I'm assuming the summation is from n = 0 to infinity. There is no reason for the sign to change when you bring 4p2/(pi)2 out. Why would you think this?

Can you show an example of where you think this happened?

Starting with this:
$$\frac{p^2}{3}+\sum \frac{4p^2 cos(\pi n)}{\pi^2 n^2}$$

and pulling out the constant from the summation, you should get this:
$$\frac{p^2}{3} + \frac{4p^2}{\pi^2}\sum \frac{cos(\pi n)}{n^2}$$

I'm assuming the summation is from n = 0 to infinity. There is no reason for the sign to change when you bring 4p2/(pi)2 out. Why would you think this?

Can you show an example of where you think this happened?

The summation was from n=1 to infinity. I couldn't figure out how to add those with latex.

I agree with you, I didn't make sense but it seemed following the solution manual it's the only way I could get the correct answer.

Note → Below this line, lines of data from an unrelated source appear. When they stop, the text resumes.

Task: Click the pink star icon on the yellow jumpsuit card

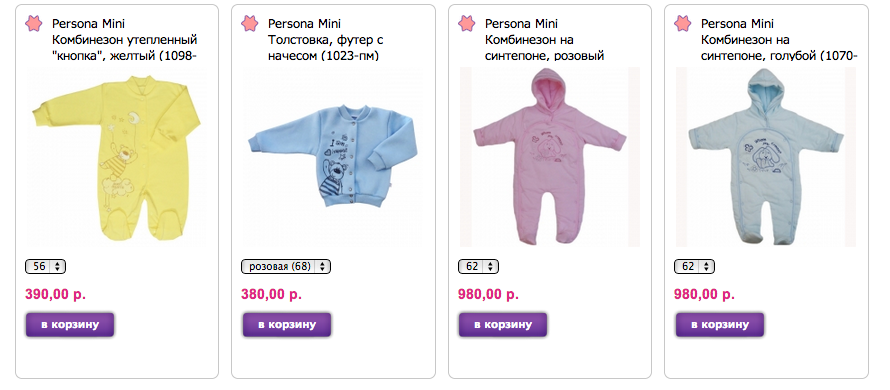Action: point(33,24)
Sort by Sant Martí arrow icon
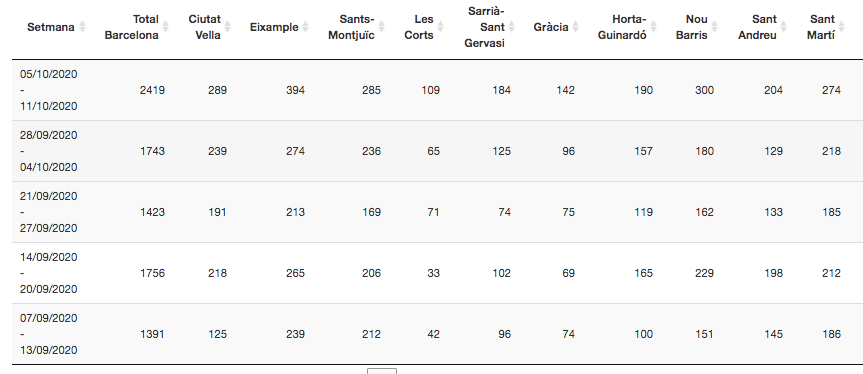Viewport: 863px width, 374px height. pyautogui.click(x=842, y=27)
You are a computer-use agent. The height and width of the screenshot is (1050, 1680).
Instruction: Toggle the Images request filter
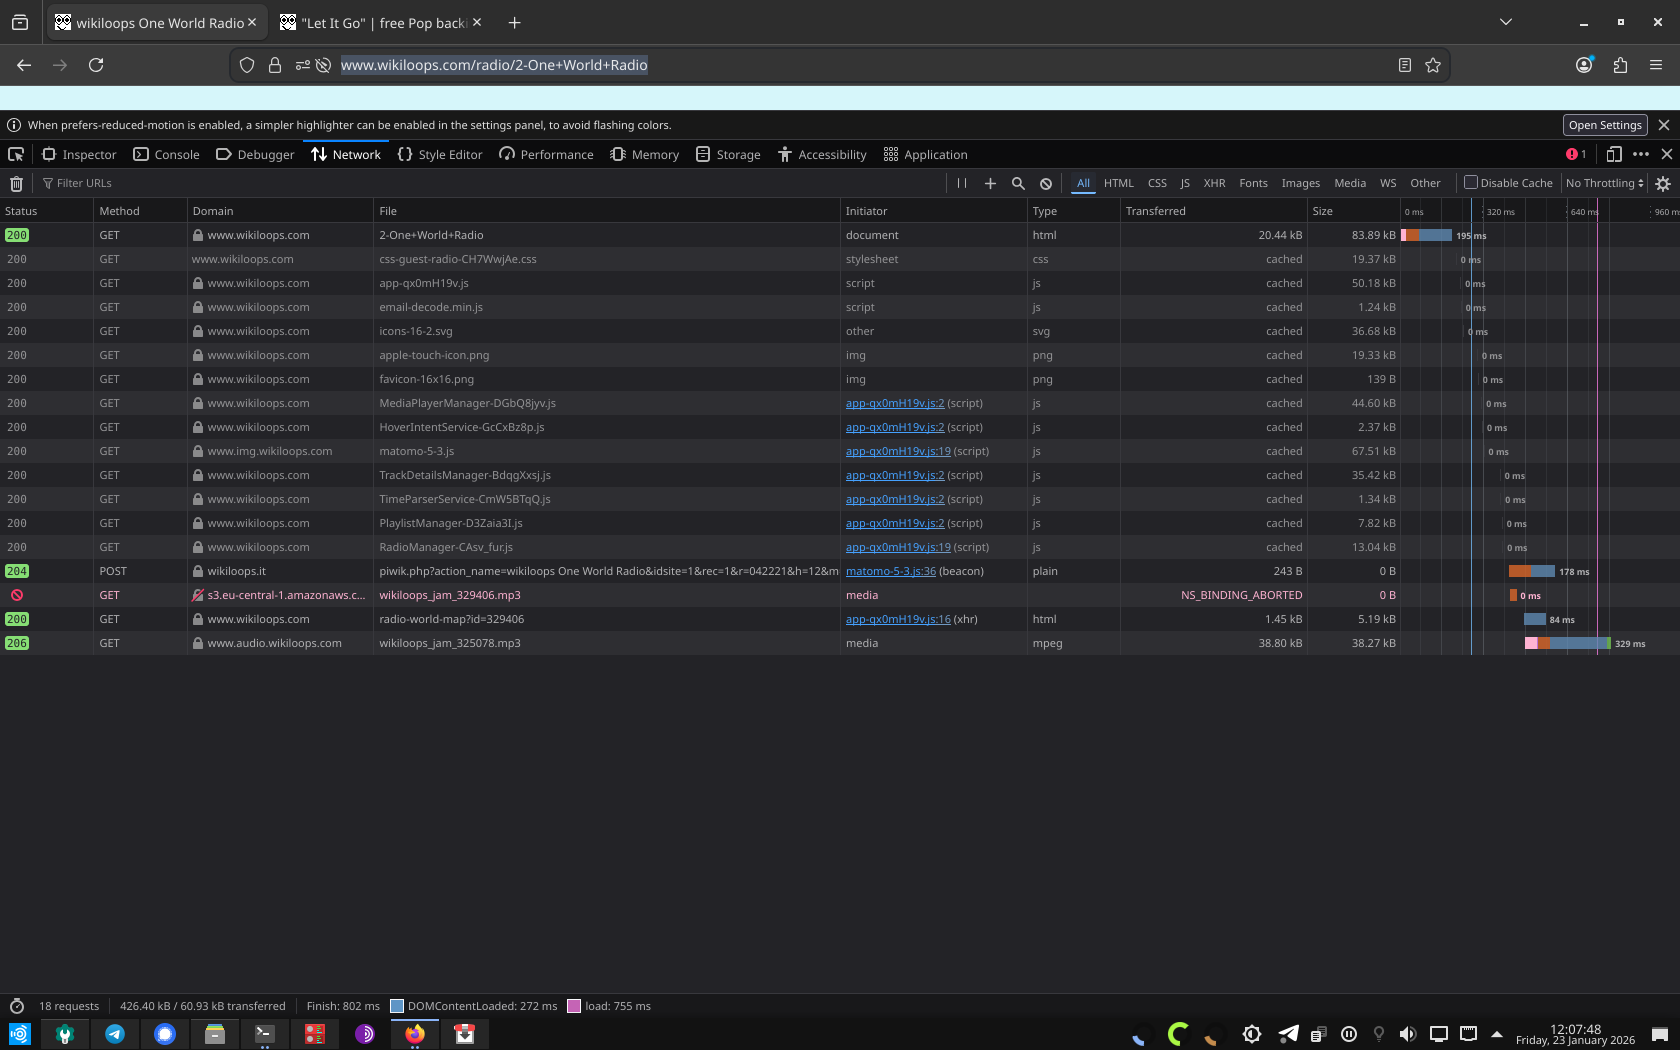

Let me see if I can dig up the example that it happened with and I'll post it.

Mark44
Mentor
Here are your two summation expressions with the limits. Click either one to see how the limits should look.
$$\frac{p^2}{3}+\sum_{n = 1}^{\infty} \frac{4p^2 cos(\pi n)}{\pi^2 n^2}$$
$$= \frac{p^2}{3}+\frac{4p^2}{\pi^2}\sum_{n = 1}^{\infty} \frac{ cos(\pi n)}{ n^2}$$

The property used here is
$$\sum_{n = 1}^{\infty}k f(n) = k\sum_{n = 1}^{\infty}f(n)$$

Here k is a constant, so doesn't involve n.